We only saw one baby crocodile on a croc cruise, but this is because we didn’t go swimming in any rivers or creeks, apart from one in the Daintree which our guide guaranteed was croc-free because it is too cold. He said it was the only one he would swim in. Crocodiles are the ultimate predator, and their scales create countercurrents underwater, which means a five-metre croc can be in knee deep water right beside you and you won’t see the water’s surface move. Be smart.
Saltwater crocodiles also live in freshwater. They can be found in the ocean, but this is rare. We saw a sign on the beach on Cape Trib to stay out of the water because there had been a croc sighting, so use your common sense and swim at patrolled beaches.
Cairns has a muddy beach, but a beautiful man-made lagoon which is much nicer to swim in! Having said all this – if you’re smart, you’ll have no need to worry. Ask your guide if you need to hire a stinger suit (often free) and just don’t get in the creeks, lakes or rivers. Save yourself for the Cairns lagoon, which is easily the most beautiful public pool I’ve ever seen.

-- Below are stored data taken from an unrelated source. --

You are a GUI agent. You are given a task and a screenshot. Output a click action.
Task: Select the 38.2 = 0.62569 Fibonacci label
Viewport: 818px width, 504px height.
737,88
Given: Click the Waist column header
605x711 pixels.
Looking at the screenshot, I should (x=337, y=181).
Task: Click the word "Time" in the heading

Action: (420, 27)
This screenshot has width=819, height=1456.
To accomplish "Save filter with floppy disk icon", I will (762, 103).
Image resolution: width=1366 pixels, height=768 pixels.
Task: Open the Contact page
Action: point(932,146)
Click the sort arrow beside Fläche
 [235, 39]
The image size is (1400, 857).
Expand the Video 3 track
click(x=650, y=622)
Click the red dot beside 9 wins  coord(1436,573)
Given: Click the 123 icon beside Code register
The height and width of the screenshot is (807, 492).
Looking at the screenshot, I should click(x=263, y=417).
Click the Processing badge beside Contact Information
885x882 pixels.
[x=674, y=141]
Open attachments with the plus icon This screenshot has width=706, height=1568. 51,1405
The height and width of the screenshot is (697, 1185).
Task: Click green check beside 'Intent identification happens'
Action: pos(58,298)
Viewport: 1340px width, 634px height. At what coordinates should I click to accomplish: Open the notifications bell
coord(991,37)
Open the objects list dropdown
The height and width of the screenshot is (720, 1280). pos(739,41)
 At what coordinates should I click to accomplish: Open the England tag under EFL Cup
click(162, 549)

This trip was about seeing some of Australia’s best beaches and most beautiful islands, experiencing the great tropical outdoors and of course, the reef. Because we only had a week, for work-related and budget-related reasons, the trip had a relatively fast pace and it was a relief to settle in Cairns for four nights at the end.
However, because most of the day’s activities involved swimming and beaches, once we plonked ourselves on a beach we had a lot of downtime. If you can, I’d recommend adding a few days and taking it slower. I’d stay an extra night in Townsville and on one of the Whitsundays islands. Hamilton, Daydream, Green Island or Magnetic would be perfect.